After using a laptop for a year, I got my desktop out of storage and tried to merge back some of my "important" data.   I thought I was saving disk space by pushing unneeded files off to an external disks.  What I was really doing is wasting time by making a mess!

Rules of backups:

* people say one backup isn't enough.  This is probably true.
* Automated backups will delete data
* You will forget what your backup directories are for, in about a week.  This will leave you thinking endlessly.

    (Try) and Imagine my situation!  I have a directory full of stuff, some of it's things that I've saved, some of it's things I've discarded,   But which is which?
* Label backups with the current date!
* Label backups with the reason you made them!
* Mounted backups will be confused with your current workspace, and you'll carelessly end up losing your workspace data.
* Disks will fail, but you won't lose data, only time!

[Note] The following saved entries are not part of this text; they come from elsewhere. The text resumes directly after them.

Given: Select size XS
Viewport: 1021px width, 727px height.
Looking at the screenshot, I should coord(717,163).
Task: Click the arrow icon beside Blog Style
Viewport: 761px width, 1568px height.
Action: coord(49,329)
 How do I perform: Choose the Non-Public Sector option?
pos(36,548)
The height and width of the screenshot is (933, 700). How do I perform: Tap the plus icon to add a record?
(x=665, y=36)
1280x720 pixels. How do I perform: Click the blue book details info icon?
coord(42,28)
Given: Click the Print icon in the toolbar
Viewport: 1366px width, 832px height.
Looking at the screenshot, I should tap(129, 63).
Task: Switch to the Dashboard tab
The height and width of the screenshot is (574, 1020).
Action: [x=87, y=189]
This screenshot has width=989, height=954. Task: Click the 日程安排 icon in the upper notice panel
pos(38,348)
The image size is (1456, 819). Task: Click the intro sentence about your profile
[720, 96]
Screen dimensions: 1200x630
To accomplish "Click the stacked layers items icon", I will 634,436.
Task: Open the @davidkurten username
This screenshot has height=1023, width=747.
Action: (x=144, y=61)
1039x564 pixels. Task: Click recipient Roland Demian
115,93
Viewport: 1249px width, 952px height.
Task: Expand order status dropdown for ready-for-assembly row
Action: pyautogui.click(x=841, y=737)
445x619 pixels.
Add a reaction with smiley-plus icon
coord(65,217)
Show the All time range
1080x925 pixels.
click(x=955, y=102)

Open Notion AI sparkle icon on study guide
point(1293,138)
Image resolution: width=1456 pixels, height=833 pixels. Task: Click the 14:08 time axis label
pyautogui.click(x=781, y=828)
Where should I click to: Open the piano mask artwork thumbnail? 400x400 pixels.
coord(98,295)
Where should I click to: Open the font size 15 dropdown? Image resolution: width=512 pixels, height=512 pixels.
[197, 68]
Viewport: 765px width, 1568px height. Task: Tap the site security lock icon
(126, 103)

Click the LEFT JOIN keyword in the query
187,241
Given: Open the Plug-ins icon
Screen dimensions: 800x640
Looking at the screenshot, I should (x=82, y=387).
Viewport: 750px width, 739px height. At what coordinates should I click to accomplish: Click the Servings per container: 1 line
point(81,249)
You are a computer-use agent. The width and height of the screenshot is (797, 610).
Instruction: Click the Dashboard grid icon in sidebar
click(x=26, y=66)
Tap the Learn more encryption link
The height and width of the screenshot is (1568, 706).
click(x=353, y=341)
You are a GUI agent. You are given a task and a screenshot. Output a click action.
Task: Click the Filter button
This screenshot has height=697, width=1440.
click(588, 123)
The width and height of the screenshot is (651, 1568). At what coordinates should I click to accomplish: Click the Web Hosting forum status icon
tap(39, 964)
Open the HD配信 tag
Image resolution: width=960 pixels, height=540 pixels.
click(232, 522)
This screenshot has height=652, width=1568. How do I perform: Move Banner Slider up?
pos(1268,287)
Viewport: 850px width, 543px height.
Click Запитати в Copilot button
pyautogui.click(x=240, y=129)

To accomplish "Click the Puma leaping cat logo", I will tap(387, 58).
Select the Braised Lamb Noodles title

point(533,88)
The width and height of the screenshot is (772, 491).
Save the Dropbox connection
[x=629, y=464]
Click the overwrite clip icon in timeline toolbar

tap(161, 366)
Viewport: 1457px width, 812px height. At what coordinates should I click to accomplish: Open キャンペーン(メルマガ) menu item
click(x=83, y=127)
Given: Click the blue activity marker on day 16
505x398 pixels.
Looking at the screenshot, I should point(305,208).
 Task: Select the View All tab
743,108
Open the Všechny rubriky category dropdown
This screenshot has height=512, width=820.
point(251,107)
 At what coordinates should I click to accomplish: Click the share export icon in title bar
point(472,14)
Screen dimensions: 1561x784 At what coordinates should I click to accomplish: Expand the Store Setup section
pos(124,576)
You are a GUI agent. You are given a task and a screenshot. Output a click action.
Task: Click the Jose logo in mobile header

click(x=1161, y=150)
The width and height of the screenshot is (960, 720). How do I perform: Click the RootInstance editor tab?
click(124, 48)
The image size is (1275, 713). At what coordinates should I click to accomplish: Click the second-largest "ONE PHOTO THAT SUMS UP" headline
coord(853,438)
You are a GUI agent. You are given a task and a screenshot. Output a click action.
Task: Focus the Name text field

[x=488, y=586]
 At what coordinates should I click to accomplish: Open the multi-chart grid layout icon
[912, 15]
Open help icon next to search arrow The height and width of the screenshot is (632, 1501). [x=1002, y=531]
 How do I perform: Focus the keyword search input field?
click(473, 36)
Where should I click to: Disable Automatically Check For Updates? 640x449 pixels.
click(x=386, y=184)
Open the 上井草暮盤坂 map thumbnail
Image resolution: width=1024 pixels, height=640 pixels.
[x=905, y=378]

Btrfs is ok.  The only problem I had was so long ago, it hardly matters.
Probably the best backup strategy is to have two tiers of backup.    The first tier of backup ensures that when you stop on a project, you don't immediately lose that project data due to user error.
The second tier backup covers everything in general.

The second tier would be an automated backup that occurs even if you don't think about it.    So the first tier would use Btrfs snapshot, (not using it), but the second tier would use rsync ( I'd use XFS snapshots, but I don't have hardware raid).  Right now, I have one sciprt that zips everything that I work on into a zip file, then a second tier of script that uses rsync to backup the filesystem.